Start of Available data
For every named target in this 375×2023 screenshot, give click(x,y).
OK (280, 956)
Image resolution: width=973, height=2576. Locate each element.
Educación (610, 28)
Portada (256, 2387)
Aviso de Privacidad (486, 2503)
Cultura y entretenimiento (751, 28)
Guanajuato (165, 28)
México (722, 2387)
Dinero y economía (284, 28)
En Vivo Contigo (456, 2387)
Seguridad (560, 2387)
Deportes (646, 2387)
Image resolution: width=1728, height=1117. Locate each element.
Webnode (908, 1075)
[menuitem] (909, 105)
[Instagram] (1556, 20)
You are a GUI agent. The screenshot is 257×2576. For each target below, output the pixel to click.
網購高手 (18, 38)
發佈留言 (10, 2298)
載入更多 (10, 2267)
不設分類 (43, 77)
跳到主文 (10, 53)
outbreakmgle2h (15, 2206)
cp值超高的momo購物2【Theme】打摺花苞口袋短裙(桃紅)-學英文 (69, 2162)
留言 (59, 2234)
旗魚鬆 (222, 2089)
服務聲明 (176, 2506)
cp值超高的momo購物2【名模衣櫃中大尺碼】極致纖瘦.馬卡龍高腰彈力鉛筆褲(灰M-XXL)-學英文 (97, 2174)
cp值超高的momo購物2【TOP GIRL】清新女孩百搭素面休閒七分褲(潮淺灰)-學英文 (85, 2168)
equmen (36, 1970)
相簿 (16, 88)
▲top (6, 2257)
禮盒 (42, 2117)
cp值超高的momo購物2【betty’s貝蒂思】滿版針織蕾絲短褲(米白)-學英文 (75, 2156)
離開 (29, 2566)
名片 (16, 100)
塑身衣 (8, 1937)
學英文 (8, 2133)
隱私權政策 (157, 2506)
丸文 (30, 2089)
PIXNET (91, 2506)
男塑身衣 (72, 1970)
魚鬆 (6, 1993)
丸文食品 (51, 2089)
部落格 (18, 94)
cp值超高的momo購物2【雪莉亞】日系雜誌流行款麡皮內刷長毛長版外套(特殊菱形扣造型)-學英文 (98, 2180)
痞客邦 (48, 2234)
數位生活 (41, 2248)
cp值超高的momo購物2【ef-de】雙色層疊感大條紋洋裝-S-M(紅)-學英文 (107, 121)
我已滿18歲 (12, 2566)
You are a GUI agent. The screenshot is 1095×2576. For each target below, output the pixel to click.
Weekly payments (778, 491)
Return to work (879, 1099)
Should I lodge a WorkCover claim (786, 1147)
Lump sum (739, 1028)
End of Available data
§ What you need to do: Emit an exact copy of the lines spanning the start of the records to the line containing "[Instagram] (1556, 20)", inclusive, and no other output.

§ Your solution:
For every named target in this 375×2023 screenshot, give click(x,y).
OK (280, 956)
Image resolution: width=973, height=2576. Locate each element.
Educación (610, 28)
Portada (256, 2387)
Aviso de Privacidad (486, 2503)
Cultura y entretenimiento (751, 28)
Guanajuato (165, 28)
México (722, 2387)
Dinero y economía (284, 28)
En Vivo Contigo (456, 2387)
Seguridad (560, 2387)
Deportes (646, 2387)
Image resolution: width=1728, height=1117. Locate each element.
Webnode (908, 1075)
[menuitem] (909, 105)
[Instagram] (1556, 20)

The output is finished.